> That way the community has the opportunity to run their own servers if they want to.
That might be fine for very small titles - where the "game server" is a relatively simple binary that can be run anywhere. Larger titles depend on a huge amount of infrastructure, for authentication, progression, matchmaking, etc... It's not feasible to open-source all of that, especially given that it may well still be in use for more recent titles.
> It's not feasible to open-source all of that, especially given that it may well still be in use for more recent titles
If they're still running their authentication server (for example), then they wouldn't need to release that service.

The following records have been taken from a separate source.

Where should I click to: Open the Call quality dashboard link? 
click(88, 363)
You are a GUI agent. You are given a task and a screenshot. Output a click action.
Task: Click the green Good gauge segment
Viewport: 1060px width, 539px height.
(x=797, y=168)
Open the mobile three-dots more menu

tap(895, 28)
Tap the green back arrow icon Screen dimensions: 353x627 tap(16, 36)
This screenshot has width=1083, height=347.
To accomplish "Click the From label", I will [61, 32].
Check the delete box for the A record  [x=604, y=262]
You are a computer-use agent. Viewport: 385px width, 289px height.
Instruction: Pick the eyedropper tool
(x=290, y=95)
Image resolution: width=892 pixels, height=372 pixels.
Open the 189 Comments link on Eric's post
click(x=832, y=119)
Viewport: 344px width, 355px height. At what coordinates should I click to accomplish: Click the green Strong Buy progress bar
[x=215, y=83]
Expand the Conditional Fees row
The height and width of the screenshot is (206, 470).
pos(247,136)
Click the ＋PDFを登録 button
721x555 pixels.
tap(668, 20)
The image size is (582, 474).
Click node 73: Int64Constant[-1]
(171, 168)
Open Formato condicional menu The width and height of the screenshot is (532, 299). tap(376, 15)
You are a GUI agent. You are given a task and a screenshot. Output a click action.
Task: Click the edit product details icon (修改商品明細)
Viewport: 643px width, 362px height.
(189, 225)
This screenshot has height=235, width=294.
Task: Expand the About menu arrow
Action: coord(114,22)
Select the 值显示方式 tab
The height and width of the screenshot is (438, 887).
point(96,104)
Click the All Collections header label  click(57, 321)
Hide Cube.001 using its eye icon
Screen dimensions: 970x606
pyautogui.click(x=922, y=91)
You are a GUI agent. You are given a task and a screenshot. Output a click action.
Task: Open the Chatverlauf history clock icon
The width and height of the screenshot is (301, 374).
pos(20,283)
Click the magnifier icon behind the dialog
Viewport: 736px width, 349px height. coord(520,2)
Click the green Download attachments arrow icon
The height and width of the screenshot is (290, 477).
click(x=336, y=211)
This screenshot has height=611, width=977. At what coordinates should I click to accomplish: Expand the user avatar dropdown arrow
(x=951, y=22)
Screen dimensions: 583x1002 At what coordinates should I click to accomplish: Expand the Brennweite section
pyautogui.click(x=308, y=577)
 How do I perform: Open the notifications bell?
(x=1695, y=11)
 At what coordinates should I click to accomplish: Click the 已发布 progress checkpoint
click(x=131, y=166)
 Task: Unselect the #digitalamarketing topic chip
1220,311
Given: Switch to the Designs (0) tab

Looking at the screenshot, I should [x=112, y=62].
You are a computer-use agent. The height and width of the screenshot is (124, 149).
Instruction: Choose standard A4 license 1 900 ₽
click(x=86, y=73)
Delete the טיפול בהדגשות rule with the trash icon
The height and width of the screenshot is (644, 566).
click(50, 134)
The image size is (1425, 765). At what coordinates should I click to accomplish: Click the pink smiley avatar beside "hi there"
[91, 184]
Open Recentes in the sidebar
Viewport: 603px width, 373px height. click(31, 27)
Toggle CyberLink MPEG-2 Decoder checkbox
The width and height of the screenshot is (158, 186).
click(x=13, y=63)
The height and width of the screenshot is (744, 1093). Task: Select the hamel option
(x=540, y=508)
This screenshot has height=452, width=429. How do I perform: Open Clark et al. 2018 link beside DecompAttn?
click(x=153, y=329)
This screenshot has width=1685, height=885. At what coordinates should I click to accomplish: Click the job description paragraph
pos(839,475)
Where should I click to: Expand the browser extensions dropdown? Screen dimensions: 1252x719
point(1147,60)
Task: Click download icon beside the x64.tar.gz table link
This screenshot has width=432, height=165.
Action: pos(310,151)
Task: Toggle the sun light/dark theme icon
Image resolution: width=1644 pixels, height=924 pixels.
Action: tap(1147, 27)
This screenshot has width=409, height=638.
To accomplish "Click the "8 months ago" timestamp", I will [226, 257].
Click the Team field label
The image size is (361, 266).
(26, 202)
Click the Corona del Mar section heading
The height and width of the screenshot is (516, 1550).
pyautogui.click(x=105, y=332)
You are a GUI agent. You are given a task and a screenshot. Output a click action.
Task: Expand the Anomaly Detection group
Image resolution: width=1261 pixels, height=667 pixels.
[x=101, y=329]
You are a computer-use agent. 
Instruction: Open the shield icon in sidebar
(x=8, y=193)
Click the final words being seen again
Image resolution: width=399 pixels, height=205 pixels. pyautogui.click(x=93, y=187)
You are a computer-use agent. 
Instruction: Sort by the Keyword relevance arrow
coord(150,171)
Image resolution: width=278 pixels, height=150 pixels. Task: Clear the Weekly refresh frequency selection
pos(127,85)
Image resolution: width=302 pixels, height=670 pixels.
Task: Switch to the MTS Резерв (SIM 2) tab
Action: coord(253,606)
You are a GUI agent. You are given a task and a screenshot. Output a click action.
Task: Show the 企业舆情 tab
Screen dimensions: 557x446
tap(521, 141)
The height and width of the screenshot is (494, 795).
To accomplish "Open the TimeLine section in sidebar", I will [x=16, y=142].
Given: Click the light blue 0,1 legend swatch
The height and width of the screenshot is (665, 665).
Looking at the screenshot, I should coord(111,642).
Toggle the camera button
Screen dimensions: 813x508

Patching the game to no longer contact the authentication server would also be acceptable, for services that aren't a core part of the game. It's pretty likely the game already allows this for development/debugging.
If they've accepted money from people to buy the game, and don't want to keep the authentication service running, and don't want to patch the game to no longer require the authentication service, and don't want to refund people, and don't want to release the authentication service so others can run it - I think it's fair for a regulation to force one of those.
So do games just have to have a perpetual endowment to fund any shared component costs? This seems like a logical conclusion. You wouldn't get scalability from reuse (e.g. reusing an auth library).
Or what's likely cheaper is budgeting for that patch in the game.
You may bemoan "oh they just don't want to release the auth service", but it functionally shuffles the cost math.
I'd personally rather the 5% cheaper games than trying to play a multiplayer only game 20 years later wtih 6 people on the server.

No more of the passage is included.